The integration of multifunctional components into a single nanoplatform offers significant potential for personalized and minimally invasive therapeutic applications. Herein, we present a facile yet versatile strategy to engineer a near-infrared (NIR) pH- and light-responsive nanomaterial, demonstrating promising efficacy in glioblastoma combination therapy through multimodal synergistic mechanisms.

METHODS

The FEID nanoplatform was engineered by co-assembling ICG, DOX, and Fe³⁺. Systematic characterization included physicochemical properties (TEM, DLS, UV-vis-NIR spectroscopy, zeta potential measurements, and XPS), photothermal conversion efficiency, Fenton reaction kinetics, PTT-enhanced CDT performance, laser-triggered drug release patterns, and NIR-responsive drug release and dual-modal imaging (fluorescence/MRI) capabilities. Intracellular DOX accumulation and ROS generation were confirmed by confocal laser scanning microscopy and flow cytometry in U87 glioma cells. Hemolysis assay, cytotoxicity profiling against normal 293T and RAW264.7 cells, and H&E staining were applied for biosafety assessment. The synergistic anti-glioblastoma efficacy was systematically evaluated through MTT assays, live/dead cell staining, and apoptosis detection via Annexin V/PI staining. The pharmacokinetic profiles and blood-brain barrier (BBB) permeability of the FEID were analyzed in vivo.

RESULTS

The FEID nanoplatform displayed uniform spherical morphology (78.2 nm average diameter). pH/NIR-triggered release of DOX (chemotherapy) and ICG (PTT), combined with GSH depletion and NIR irradiation, synergistically enhanced Fe²⁺-mediated CDT. This multimodal therapy demonstrated potent cytotoxicity against U87 glioblastoma cells (14.8% cell viability).
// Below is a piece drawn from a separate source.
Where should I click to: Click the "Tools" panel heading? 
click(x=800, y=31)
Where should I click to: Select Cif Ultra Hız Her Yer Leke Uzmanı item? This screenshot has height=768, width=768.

Furthermore, ICG fluorescence recovery and MRI contrast enabled tumor imaging, while enhanced BBB permeability ensured effective drug delivery for in situ glioma treatment.

CONCLUSION

In summary, we developed a safe FEID anti-tumor nanoplatform through a simple self-assembly process. This platform demonstrates the potential for controlled drug release and efficient combination therapy.